Several seconds elapsed before the buzzer sounded and the lock snapped open. Gabriel followed Rossetti into the foyer and up the stairs to the fourth floor. Giada Pozzi, wife of Ottavio Pozzi, waited in the doorway of apartment 408. She was a thin, sinewy womanof perhaps thirty-five, pierced and heavily tattooed. She ignored the Carabinieri identification that Rossetti held before her nearly black eyes.
“Why do you want to talk to him?”
“Move aside, Signora Pozzi.”
“He’s done nothing wrong.”
“In that case, he has nothing to worry about.”
The woman held her ground for a moment longer before finally yielding. Rossetti brushed past her, with Gabriel at his heels. Two children, a boy and a girl, were staring at the television in the sitting room. The boy looked to be about eight or nine. The girl was a year or two younger.
“Where’s Ottavio?” asked Rossetti.
“I told you, he’s sleeping.”
“Wake him up. We haven’t got all day.”
The woman disappeared down a hallway and returned a moment later with her husband. He wore a wrinkled cotton pullover and a pair of jeans. His eyes were red-rimmed, his skin was pale, his dark hair was uncombed.
He looked at Rossetti and asked, “What do you want?”
“Is there somewhere we can speak in private? I wouldn’t want to upset the children.”
They all four went into the kitchen. Pozzi joined Gabriel and Rossetti at the linoleum table while his wife filled a Bialetti stovetop with Illy and San Benedetto.
Rossetti laid one of the files on the tabletop and lifted the cover. “Your Vatican personnel file, along with a copy of your original application and security questionnaire.”
Ottavio Pozzi regarded the material with the blank expression of the sleep-deprived. “Where did you get that?”

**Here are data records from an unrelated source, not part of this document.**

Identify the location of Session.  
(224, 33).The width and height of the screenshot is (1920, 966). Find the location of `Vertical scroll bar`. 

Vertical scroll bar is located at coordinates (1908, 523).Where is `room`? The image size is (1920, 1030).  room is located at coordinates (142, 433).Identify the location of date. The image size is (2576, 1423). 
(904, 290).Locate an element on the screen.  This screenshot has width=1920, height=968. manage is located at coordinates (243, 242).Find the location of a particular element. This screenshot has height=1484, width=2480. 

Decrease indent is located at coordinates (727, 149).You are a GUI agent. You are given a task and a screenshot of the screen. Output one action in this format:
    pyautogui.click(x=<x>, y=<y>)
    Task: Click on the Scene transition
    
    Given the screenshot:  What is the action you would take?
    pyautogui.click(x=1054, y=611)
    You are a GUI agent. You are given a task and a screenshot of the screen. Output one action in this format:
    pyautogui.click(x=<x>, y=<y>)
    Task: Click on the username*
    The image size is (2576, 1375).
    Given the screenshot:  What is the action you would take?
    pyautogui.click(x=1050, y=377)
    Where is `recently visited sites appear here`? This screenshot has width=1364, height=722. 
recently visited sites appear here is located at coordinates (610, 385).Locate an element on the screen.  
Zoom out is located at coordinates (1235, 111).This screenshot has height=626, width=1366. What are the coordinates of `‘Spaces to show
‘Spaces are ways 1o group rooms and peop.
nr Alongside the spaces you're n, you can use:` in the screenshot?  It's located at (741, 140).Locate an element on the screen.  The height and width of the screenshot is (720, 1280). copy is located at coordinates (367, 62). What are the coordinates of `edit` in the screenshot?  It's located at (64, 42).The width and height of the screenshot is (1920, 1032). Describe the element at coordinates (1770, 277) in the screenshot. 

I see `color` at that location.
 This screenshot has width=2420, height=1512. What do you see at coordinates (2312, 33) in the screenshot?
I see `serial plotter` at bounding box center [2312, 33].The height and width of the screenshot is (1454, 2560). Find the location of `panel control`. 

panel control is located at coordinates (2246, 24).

“It was given to us by your boss.” Rossetti placed the second file on the table. “This one we found all on our own.”
Pozzi was silent.
“Why did you lie on your application?” asked Rossetti.
“I needed a job. And I knew they would never hire me if I told them my brother was a criminal.”
“You could have found a job somewhere else.”
“I wanted to work at the Vatican.”
“Why?”
“To be close to the Holy Father.”
“You admire His Holiness?”
“I love all the popes.”
“You’re a devout Catholic?”
“Very.”
Rossetti looked at the pierced, tattooed woman. “And what about you, Signora Pozzi?”
She placed a cup of coffee before her husband but said nothing.